== AIM OF THE EXERCISE ==
The lines to copy run from the one containing "This screenshot has height=721, width=1023." to the end of the records below; repeat them exactly and include nothing else.

[Dataset entries]

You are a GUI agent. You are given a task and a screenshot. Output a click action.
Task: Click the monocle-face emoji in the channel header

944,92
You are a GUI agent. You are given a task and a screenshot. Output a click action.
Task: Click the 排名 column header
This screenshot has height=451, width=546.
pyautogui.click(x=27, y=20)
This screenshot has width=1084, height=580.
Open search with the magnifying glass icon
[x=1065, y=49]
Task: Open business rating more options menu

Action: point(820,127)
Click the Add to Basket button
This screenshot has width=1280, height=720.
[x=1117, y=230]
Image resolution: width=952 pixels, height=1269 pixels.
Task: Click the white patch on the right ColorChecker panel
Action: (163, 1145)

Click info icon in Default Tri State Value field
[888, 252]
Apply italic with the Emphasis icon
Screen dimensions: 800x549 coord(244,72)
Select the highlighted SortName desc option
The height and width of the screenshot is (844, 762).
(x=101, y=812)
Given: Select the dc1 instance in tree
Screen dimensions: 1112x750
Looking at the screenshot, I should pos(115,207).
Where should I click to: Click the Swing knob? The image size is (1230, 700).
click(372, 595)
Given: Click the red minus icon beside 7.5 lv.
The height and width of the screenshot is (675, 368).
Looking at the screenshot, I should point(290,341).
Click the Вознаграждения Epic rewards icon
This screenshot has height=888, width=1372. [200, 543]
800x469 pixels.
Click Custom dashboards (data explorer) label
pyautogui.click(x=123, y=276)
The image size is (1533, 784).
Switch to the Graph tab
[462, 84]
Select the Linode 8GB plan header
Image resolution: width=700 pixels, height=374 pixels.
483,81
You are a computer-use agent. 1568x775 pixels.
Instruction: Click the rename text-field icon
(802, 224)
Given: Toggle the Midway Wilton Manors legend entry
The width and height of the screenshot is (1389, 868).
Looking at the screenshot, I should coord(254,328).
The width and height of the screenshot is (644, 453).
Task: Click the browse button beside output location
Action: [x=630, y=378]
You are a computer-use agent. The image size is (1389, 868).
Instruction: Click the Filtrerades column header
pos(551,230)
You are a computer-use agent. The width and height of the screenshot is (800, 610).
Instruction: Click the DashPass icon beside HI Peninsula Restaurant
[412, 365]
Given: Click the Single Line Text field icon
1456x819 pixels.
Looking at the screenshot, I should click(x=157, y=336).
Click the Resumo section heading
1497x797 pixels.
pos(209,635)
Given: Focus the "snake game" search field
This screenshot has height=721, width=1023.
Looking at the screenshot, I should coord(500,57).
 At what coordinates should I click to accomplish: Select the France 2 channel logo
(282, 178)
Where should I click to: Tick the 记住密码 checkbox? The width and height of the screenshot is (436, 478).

== FINAL ANSWER ==
This screenshot has height=721, width=1023.
Looking at the screenshot, I should coord(500,57).
 At what coordinates should I click to accomplish: Select the France 2 channel logo
(282, 178)
Where should I click to: Tick the 记住密码 checkbox? The width and height of the screenshot is (436, 478).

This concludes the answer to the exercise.